When Breakfast in America first opened in 2003, most customers were students in their twenties—and of those 70 percent were American. Within a couple years, it had completely flipped and 70 percent were français. And thanks to “regulars” who’d been frequenting the diner for nearly two decades, the average age was now 30 to 35.
That said, it was rare to get anyone over 60, unless they were dining with their extended family or babysitting their grandkids. And seniors over 70—almost unheard of. That’s why I was so excited when our 86-year-old neighbor said she’d never been to an American restaurant and wanted to try mine.
I first met Mme. Hubert on the fifth floor of her apartment building while the two of us were waiting for the elevator. It was 2005. I’d just purchased my very first property, a 9.22-square-meter pied à terre (roughly one hundred square feet—or about half the size of a standard room at a Motel 6).
Although too small to live in full-time, the tiny space was meant to guarantee that, should Breakfast in America fail, I’d never be homeless. Fortunately, business was doing well enough for us to open a second location in the Marais. And since the pied à terre was only a couple blocks away from BIA #1, I decided to convert it into an office.
Mme. Hubert lived at the opposite end of the hallway from my bureau/safety net. Built in the 1930s as a “workers hotel,” all the apartments in the eight-story building (unusual for Paris, where most topped off at six floors) were the same tiny size as mine—except for “double units” at the end of each floor, which included Mme. Hubert’s place.
Adding to the building’s “old world charm,” most residents didn’t have an indoor toilet. Instead, there were two “shared WCs” on each floor, which Mme. Hubert unabashedly used. (I, on the other hand, would wait until the hallway was empty—then sneak in.)
After the customary exchange of bonjours, Mme. Hubert and I squeezed into the tight, phone booth-sized elevator so common in Paris’s older buildings. Slightly hunched over and supported by a cane, Madame wore her silver hair pulled back into a chic ponytail that spilled onto her iconic Burberry trench coat and matching cashmere scarf. I’d first become aware of this stylish ensemble as an exchange student in Rouen, where bourgeois women seemed particularly fond of wearing it.
Mme. Hubert looked at me through her thick black-framed glasses (also stylish, bien sûr) and launched into a fascinating analysis of the president at the time, Jacques Chirac and his likely successor, Nicolas Sarkozy. She spoke very quickly and passionately—and in the most eloquent French I’d ever heard—incorporating a deep knowledge of history, psychology, and culture into every subject she approached. Although I could barely keep up, I was thoroughly enthralled.

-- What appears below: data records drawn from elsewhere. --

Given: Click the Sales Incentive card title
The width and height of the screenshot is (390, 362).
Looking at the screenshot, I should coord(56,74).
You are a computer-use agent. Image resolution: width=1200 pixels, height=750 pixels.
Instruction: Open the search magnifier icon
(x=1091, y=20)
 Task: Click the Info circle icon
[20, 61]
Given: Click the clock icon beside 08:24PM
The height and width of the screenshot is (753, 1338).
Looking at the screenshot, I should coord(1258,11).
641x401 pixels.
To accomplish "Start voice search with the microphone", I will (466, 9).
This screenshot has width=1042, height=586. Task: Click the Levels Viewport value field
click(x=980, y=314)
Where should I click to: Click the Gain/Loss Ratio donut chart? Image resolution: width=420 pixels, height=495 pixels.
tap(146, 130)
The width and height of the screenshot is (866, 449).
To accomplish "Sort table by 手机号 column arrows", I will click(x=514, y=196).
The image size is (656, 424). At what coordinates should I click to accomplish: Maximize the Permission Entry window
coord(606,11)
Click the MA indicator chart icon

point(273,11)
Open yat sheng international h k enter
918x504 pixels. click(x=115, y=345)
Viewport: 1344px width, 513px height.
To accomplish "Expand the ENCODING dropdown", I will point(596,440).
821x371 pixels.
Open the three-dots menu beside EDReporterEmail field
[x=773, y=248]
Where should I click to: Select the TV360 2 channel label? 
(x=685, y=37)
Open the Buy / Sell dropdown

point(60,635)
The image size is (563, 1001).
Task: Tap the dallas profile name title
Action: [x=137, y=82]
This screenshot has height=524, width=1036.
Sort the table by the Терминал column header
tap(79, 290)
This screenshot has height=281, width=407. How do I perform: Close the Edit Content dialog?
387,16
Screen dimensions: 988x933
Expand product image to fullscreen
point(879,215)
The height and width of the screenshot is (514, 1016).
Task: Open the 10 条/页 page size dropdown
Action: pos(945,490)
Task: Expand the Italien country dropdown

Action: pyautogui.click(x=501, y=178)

A former university professor, Mme. Hubert reminded me of Simone de Beauvoir. They were both French intellectuals of the highest order—a time-honored tradition in France that was becoming more and more rare. Until meeting Mme. Hubert, I didn’t realize how much I’d missed such sophisticated, witty repartee and verbal sparring. But that wasn’t the only thing I missed.
Mme. Hubert was a member of the last generation often referred to as la Vieille France, the kind of older woman I used to see riding on the métro back in the ’80s. Fearless and principled, these matriarchs weren’t shy about telling young people to take their feet off the seats.
Or to turn down their boom boxes because, “Just who do you think you are, disrupting the tranquility of others?”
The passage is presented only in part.